釜石製鉄所再建との関わり
出典: フリー百科事典『ウィキペディア(Wikipedia)』 (2022/03/14 09:00 UTC 版)
「大河平才蔵」の記事における「釜石製鉄所再建との関わり」の解説
官営の釜石製鉄所は1882年(明治15年)12月燃料木炭の供給不足、採石、運鉱作業の失敗から廃止される。廃止した釜石製鉄所の諸施設、鉄鉱石、木炭、諸機械の払い下げを受けたのは陸海軍の御用商人(金物、食糧)であった薩摩出身の田中長兵衛である。田中は同じく薩摩出身の大蔵卿松方正義の強い斡旋により払い下げを受けるが、鉄に関しては全くの素人であった。 松方は、これを機に製鉄業に乗り出すよう田中に強くすすめるが、当時の実業家渋沢栄一や古河市兵衛にしても釜石製鉄所再建に乗り出すことはやめており、技術的な問題があると言われていた釜石製鉄所を再建することは前途に多大な困難が予想され、田中は決心がつかなかった。 しかし、田中の長男安太郎は再建の可能性を求めて下調査をはじめる。

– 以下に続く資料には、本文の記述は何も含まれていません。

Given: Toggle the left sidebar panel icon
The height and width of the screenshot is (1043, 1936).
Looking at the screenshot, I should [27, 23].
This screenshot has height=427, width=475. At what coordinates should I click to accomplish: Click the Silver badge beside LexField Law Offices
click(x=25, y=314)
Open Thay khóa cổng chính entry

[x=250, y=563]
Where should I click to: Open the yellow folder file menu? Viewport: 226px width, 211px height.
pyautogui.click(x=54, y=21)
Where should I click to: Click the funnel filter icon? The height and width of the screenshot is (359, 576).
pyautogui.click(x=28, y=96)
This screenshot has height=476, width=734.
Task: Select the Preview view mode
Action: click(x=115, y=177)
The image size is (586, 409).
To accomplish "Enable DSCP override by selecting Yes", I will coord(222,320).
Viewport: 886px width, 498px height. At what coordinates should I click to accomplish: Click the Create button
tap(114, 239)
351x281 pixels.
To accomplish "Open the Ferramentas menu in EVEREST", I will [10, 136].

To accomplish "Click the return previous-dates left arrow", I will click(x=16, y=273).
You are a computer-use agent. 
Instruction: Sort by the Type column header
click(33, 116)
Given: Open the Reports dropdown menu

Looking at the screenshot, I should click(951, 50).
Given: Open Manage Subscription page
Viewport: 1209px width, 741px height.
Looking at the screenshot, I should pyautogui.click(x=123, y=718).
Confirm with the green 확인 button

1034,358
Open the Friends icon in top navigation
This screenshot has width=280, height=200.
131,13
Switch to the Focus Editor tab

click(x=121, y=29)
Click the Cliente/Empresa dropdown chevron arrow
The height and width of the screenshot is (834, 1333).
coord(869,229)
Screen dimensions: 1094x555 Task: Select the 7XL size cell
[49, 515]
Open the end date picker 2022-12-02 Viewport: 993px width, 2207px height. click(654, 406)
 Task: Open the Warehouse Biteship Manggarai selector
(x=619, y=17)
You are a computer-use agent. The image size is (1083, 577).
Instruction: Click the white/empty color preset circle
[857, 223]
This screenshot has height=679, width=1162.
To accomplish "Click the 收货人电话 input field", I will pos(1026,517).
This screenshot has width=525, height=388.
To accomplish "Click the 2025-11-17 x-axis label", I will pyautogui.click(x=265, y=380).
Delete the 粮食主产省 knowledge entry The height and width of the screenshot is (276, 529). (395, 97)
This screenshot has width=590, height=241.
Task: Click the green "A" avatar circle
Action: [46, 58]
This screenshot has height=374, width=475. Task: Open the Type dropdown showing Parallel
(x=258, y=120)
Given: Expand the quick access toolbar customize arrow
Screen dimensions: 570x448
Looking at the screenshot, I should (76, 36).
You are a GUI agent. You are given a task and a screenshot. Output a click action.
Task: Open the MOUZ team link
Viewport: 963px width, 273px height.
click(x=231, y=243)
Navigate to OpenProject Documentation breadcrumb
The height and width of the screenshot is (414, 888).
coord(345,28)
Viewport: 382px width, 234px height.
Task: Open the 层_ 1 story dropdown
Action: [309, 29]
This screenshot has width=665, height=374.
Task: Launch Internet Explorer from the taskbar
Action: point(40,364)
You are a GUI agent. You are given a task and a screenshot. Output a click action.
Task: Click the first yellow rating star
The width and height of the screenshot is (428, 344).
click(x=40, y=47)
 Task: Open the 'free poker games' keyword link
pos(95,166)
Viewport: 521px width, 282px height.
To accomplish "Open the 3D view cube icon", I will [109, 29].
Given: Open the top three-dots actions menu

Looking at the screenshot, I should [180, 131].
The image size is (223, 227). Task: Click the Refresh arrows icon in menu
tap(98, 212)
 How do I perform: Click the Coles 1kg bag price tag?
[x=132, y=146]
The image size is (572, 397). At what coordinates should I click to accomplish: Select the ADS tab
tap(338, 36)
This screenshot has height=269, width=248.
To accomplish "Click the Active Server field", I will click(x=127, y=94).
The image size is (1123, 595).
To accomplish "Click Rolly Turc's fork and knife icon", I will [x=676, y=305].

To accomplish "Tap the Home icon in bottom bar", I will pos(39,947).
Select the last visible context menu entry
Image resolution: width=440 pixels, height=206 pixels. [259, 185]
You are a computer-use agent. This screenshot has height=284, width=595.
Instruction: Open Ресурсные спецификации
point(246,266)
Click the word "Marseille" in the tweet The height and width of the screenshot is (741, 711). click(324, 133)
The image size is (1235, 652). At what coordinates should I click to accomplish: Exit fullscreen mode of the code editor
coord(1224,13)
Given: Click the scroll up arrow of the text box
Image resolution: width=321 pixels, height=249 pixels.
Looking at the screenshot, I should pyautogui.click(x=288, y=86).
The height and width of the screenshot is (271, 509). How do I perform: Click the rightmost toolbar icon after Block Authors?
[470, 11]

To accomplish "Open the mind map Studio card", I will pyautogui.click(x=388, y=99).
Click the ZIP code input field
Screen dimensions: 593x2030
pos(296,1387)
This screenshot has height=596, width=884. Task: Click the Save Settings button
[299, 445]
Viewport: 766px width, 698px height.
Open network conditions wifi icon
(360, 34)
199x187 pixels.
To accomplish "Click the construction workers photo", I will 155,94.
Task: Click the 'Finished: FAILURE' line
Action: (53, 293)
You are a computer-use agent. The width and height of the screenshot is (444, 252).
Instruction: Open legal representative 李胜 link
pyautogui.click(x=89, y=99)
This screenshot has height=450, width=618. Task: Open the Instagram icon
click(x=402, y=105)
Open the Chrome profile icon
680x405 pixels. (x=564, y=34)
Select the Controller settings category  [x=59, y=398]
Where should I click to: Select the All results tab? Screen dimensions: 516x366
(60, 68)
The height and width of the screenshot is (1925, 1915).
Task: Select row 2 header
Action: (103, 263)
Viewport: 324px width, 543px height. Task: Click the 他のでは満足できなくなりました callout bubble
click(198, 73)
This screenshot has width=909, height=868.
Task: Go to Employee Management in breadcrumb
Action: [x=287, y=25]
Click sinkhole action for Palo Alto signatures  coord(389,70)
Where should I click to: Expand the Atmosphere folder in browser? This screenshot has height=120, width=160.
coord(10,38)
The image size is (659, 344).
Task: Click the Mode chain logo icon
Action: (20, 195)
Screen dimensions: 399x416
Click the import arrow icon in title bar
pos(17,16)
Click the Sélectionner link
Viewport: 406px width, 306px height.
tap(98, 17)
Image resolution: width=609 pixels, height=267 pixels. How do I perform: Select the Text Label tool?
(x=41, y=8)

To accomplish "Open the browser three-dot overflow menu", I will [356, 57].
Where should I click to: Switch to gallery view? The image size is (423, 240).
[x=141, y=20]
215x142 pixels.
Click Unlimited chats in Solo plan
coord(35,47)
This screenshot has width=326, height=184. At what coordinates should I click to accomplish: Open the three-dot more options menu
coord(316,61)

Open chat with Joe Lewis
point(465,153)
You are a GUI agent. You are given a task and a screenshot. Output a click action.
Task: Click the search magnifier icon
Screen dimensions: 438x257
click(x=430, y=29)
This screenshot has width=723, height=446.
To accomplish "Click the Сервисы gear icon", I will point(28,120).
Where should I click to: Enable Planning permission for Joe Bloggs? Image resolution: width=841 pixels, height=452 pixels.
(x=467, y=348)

安太郎も製鉄業に関しては素人であったから、当時の大蔵卿松方正義に指導者となる人物を探してほしいと懇願する。松方は指導者として大河平を任命した。1883年(明治16年)のことである。大河平は安太郎に西洋の近代製鉄理論と実地を懸命に教えた。出雲石見地方の視察にも安太郎を同行させて、日本の従来の製鉄業および原鉱について学ばせた。 そして、安太郎を中心とする田中一族は1886年(明治19年)10月釜石製鉄所において製鉄に成功する。安太郎は後に「大河平がいなければ釜石製鉄所の再建は考えられなかった」と述べている。大河平は安太郎にクルップの創業者フリードリヒ・クルップ(ドイツ語版、英語版)、アルフレート・クルップを例にとり、一民間人であっても努力をすれば製鉄業を営み、発展させていくことは不可能ではないと勇気づけたと伝わる。大河平のドイツクルップへの留学の成果は、釜石製鉄所再建にも大いに役立てることが出来たのである。